As I am always interested in scoping the new more excessive forms of Warm Puppy doggerel, I was reminded this AM - by [link|http://www.sfgate.com/cgi-bin/article.cgi?f=/c/a/2007/08/10/DDTBRFQ08.DTL&hw=Mark+Morford&sn=001&sc=1000| Mark Morford's] remarkable multialliterative treacle-rant, entitled, Humiliation-by-cuteness can fight crime.
[. . .]

No, what real men truly fear is, of course, unfathomably insane levels of gut-wrenching, eyeball-gouging, unicorn-in-a-rainbow girly-girl cuteness, particularly in the form of a tiny insidious white-faced feline cartoon character rumored to have been scientifically designed by encephalitic rat-demons in nefarious underground torture labs to turn Japanese schoolgirls into giggly murderous sociopaths and drive the rest of the world utterly insane with its menacing mouthless meta-cuteness, its sour-urine scent of pure evil, its global status as the Terror That Will Not Die.

We speak, quite naturally, of Hello Kitty, perhaps the most unspeakably evil icon of horrific cuteness since that time My Little Pony and Smurfette had a dirty threesome with a Cabbage Patch Kid at Circus Circus back in '98, resulting in a mutant bastard offspring so repulsively adorable the U.S. government must now keep it locked away in an ironclad Area 51 bunker lest humans see it and instantly explode into bloody piles of candy canes and glitter and 2 billion pink Swarovski crystals.

Ah, Hello Kitty.

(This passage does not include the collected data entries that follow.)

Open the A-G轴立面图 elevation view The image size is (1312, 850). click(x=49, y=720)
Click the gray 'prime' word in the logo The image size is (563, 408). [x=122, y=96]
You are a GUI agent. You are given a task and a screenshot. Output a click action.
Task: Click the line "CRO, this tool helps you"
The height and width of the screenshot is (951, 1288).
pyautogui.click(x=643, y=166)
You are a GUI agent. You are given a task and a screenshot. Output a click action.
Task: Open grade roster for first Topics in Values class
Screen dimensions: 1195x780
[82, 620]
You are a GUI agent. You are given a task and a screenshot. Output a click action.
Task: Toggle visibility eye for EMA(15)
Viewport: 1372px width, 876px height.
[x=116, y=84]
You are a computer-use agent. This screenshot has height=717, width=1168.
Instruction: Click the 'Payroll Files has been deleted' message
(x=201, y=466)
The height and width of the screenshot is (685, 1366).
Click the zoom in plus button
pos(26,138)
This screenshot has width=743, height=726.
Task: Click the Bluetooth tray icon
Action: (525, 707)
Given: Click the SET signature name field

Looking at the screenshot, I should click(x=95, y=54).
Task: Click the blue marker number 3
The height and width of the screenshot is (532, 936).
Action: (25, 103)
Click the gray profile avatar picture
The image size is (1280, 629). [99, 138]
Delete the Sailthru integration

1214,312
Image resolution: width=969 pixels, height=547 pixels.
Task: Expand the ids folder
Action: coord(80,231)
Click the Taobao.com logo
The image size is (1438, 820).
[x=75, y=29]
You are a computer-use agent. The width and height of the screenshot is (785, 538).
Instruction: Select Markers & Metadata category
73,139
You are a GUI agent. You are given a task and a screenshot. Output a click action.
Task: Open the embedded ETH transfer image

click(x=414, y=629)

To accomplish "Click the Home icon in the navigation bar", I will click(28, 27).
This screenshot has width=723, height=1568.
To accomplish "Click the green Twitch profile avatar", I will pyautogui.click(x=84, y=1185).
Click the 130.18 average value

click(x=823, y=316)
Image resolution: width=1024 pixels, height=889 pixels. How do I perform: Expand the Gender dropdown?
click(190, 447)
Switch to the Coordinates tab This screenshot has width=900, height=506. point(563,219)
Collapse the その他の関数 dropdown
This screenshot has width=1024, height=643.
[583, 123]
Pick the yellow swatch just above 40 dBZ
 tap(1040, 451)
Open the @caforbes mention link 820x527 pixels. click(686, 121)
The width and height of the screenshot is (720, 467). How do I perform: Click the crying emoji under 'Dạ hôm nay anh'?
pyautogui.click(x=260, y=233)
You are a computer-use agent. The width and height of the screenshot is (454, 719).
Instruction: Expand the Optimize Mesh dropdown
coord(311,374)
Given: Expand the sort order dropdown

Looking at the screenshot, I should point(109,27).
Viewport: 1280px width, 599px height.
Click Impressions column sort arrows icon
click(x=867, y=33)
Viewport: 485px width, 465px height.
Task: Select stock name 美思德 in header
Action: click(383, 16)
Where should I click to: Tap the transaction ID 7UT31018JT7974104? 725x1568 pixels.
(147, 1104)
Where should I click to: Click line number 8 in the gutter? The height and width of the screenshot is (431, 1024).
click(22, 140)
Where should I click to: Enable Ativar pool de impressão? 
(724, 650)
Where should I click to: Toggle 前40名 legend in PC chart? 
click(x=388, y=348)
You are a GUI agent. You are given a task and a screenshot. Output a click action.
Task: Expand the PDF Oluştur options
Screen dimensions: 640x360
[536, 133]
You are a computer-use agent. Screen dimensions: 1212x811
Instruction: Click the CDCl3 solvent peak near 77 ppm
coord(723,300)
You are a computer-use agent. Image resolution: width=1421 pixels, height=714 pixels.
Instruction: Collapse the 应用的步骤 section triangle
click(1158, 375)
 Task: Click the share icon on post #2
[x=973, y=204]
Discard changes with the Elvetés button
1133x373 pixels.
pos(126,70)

You look into those tiny, black, wide-set eye dots, those razor-blade whiskers, that blank, oval, impassive face topped with a nuclear pink bow and you see the roughly countless ridiculous spin-off products, and you want to reach deep into your own throat and rip out your esophagus as you rub yourself all over with a spasmodic nail gun just to counter the thing's uber-saccharine ooze. It's just that kind of cute. This is why Thai cop management has apparently instituted a particularly brilliant, deeply inhumane new punishment for "bad" cops on the force. Seems that for any sort of infraction - illegal parking, littering, killing an innocent bystander in a prostitution-ring drug bust - Thai officers now must endure the ultimate punishment: the wearing of a bright pink Hello Kitty armband around the station house.

[More, of course]
A quick peek at the lyrics for {ugh} Yellow indicates a near-perfect ListenToTheWarm re-regurgitation of the infamous '70s anti-All-poetry upchuck manufacturer, Rod {ugh} Mckuen.

Will nobody save US from tooo-Free Speech?

(I'm not sure I'm quite up to sampling this Kitty creature, though .. not yet, today, anyway - after seeing -


I wish you were here
I wish you were here
I wish you were here
I wish you were here
.
. which has caused the gastric juices to send out an Emergency demand for an infusion of chamomile tea: first.)